Müze ve galeri mekânlarının o pasif atmosferini kırarak katılımcı bir pratik oluşturmayı amaçlayan 1961 doğumlu Höller, senelerdir bu yönde işler üretiyor. Bir bilim adamıyken sanata el atan Höller, üretimlerini bu tecrübeyle sürdürüyor. Mekânı bir atölyeden çok laboratuvar veya tasarım fabrikası gibi kullanıyor ve işlerinde işbirliğine dayanan bir sanat deneyimi sunuyor. Geleneksel anlamdaki sanat nesnesi ve izleyici tanımları üzerine kafa yoran Höller, katılımlı bir sanat derdinde. Sergideki uzun kuyruklardan, başarılı olduğunu söylemek zor değil. Türkiyeli sanat seveler, Höller'in 5. ve 6. Uluslararası İstanbul Bienali'nde de eserlerinin sergilendiğini hatırlayacaktır.

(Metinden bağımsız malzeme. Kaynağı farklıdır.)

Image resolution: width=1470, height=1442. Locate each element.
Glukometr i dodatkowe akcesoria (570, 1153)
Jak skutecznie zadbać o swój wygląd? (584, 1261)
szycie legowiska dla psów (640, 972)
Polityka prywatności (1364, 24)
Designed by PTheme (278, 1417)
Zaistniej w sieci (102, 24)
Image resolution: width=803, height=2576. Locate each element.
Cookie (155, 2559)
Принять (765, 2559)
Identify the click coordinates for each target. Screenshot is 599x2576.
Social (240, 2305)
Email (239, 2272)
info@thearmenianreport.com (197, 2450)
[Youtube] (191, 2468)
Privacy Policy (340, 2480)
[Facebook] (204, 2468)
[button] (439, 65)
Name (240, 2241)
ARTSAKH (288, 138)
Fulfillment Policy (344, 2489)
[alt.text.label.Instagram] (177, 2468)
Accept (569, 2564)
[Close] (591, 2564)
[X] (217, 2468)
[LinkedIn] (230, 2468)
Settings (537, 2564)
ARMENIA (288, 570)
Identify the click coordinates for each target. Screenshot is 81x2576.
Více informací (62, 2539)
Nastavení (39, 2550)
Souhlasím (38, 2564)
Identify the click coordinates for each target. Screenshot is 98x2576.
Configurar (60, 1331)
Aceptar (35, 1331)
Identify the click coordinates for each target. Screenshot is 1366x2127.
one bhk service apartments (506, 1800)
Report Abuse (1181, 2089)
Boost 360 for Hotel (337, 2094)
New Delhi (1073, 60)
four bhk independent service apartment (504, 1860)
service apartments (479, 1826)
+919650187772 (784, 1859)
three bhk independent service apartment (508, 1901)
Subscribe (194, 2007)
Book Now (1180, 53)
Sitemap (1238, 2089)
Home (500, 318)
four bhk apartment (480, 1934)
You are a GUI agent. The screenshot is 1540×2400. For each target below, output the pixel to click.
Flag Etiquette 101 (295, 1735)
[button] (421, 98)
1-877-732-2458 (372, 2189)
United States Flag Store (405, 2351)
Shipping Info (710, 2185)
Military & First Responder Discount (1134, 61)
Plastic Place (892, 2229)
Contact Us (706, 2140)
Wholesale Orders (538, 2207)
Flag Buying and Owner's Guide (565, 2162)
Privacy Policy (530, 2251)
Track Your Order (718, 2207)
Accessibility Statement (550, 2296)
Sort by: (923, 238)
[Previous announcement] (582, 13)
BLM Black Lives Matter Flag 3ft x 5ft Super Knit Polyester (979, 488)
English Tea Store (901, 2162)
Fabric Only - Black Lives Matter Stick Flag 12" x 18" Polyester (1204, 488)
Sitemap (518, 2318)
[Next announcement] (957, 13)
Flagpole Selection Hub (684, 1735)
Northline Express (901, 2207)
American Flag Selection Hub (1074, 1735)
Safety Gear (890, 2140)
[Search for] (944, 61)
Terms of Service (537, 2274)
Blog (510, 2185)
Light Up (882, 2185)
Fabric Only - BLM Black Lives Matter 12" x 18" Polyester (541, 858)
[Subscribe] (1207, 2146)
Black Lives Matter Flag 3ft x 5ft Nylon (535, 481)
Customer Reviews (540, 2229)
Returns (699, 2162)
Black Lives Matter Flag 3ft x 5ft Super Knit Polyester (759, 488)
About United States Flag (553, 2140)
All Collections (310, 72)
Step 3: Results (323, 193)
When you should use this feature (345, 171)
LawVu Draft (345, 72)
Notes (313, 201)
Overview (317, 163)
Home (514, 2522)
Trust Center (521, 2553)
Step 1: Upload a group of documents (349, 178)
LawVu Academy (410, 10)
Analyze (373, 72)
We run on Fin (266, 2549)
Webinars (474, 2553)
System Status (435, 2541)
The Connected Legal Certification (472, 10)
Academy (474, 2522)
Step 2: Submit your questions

Galeri mekânına uzun bir metal tünelden geçerek giriyorsunuz. Sanatçının ‘karar koridorları' adını verdiği bu karanlık geçitten geçmeniz bekleniyor. Klostrofobiniz varsa bu metal tünel pek önerilmez. Biraz ürkütücü bu yolculuğun ardından, uçan mantarlar ve çocukların içine girip oynayabildiği zar şeklindeki koca küp karşılıyor sizi. Höller'in, ‘sanat eserine dokunmak yasaktır' algısını kırmak için çabalayan işlerini galeride sürekli hareket eden iki yataktan görmek mümkün. Bunlar, galeride konaklamak isteyen izleyiciler için, fakat meraklısı bir gecelik 300 sterlin ödemek zorunda. Galerinin tavanlarına ve yatakların kenarlarına monte edilmiş sensörler sayesinde yataklar birbirine çarpmadan hareket ediyor ve 24 saat boyunca kamerayla izleniyor. Sanatçı, hareket eden bir yataktaki rüyalar ve gündüz nerede uyanacağınızın belirsizliğini sorguluyor. Yatılı sanatseveri sabah çay veya kahve ikram ediliyor.
İZLEYİCİNİN AKTİF OLANI MAKBUL!
Dünyayı başaşağı gösteren biraz ağır gözlüklerle galerinin terasında, Londra manzarasını çok daha farklı izleyebiliyorsunuz. Tabii bu ağır gözlükleri taşımak ve sergiyi gezen diğer izleyicilere çarpmamak için büyük bir çaba harcamanız gerekiyor. Görme algımızı değiştirmek isteyen Höller, gerçek dünyayı göstermeye çalışıyor. Müzenin terasından bahçeye doğru akan kaydırak ise sanatçının 2006'da yine Londra'da Tate Modern'in içine yerleştirdiği eserin bir benzeri. Bu kez binanın dışına yerleştirilen kaydırak, kişinin kent hayatıyla olan ilişkisini sorguluyor. ‘Hap saati' adını verdiği çalışması ise, galerinin ortasına her üç dakikada bir, kırmızı beyaz renkli ilacın düşmesinden oluşuyor. Serginin sonunda ise mekanda 1,2 milyon adet hap birikecek.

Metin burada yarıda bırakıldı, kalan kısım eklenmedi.